Yo paso todos los días por la calle Montera en Madrid y me impactaba mucho la visión de esta calle y de esas chicas, de cómo funciona y cómo está organizado. Cada una tiene su sitio, y ellos están cerca controlándolo todo. Cuando fui a rodar el corto a Bulgaria, me contaron que allí sucede lo inverso: en los países del Este, no las ves en la calle. Hay dramas humanos que te cuenta la gente, sobre chicas a las que llevaron a trabajar engañadas a no sé dónde y al final su familia tardó dos años en recuperarlas.
¿Por qué decidiste rodar en Bulgaria?
Por una cuestión de lo más terrenal: tengo una amiga búlgara con contactos en la Escuela de Cine de Sofia. Los americanos ruedan mucho en Bulgaria y los búlgaros no solo están acostumbrados a los rodajes sino que son unos profesionales como la copa de un pino. Mientras yo estaba con mi corto, Antonio Banderas estaba rodando su última película en el aeropuerto. Rodamos con actores de teatro de primera línea en Bulgaria, y eso se nota muchísimo en el resultado.

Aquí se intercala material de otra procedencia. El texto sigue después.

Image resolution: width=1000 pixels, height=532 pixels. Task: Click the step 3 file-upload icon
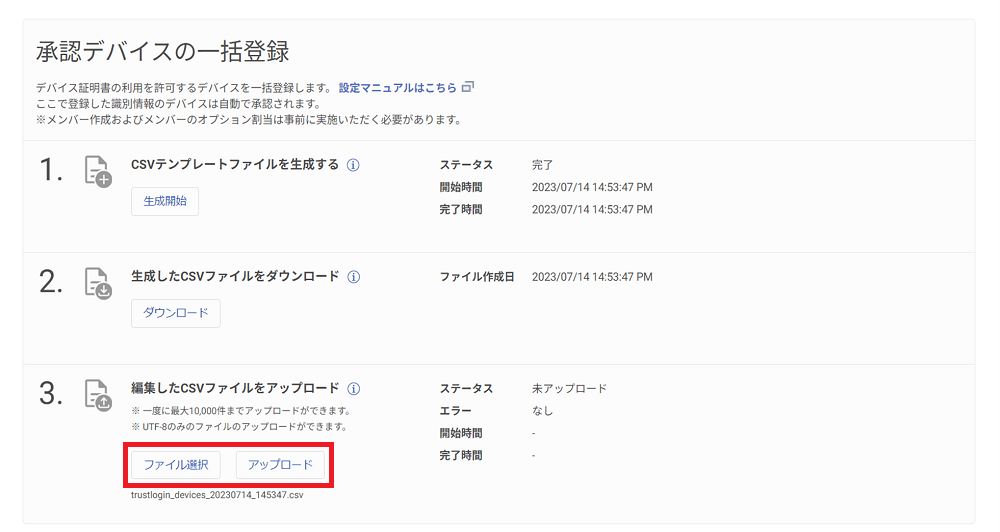click(x=98, y=395)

¿Cómo encontraste a la protagonista?
Soy de Salamanca, y un día estaba en un bar con mi hermano comentándole que necesitaba una chica con cara de rusa para un corto. Entonces apareció una rubia eslava muy cabreada, nos puso las cañas y mi hermano me animó a que hablara con ella. Le pedí el teléfono, y aunque de entrada le pareció un poco marciano me lo dio por si acaso. Se llama Sveta Zhukovska, tiene 18 años, lleva nueve viviendo en Salamanca, habla español perfectamente y tiene un poderío, una mirada...
¿Cómo valoras los premios que estás consiguiendo con el corto?
Los premios tienen un efecto secundario inesperado: un chute de seguridad en ti misma. Descubrir que lo que haces gusta a otras personas, que conecta con alguien, es casi milagroso.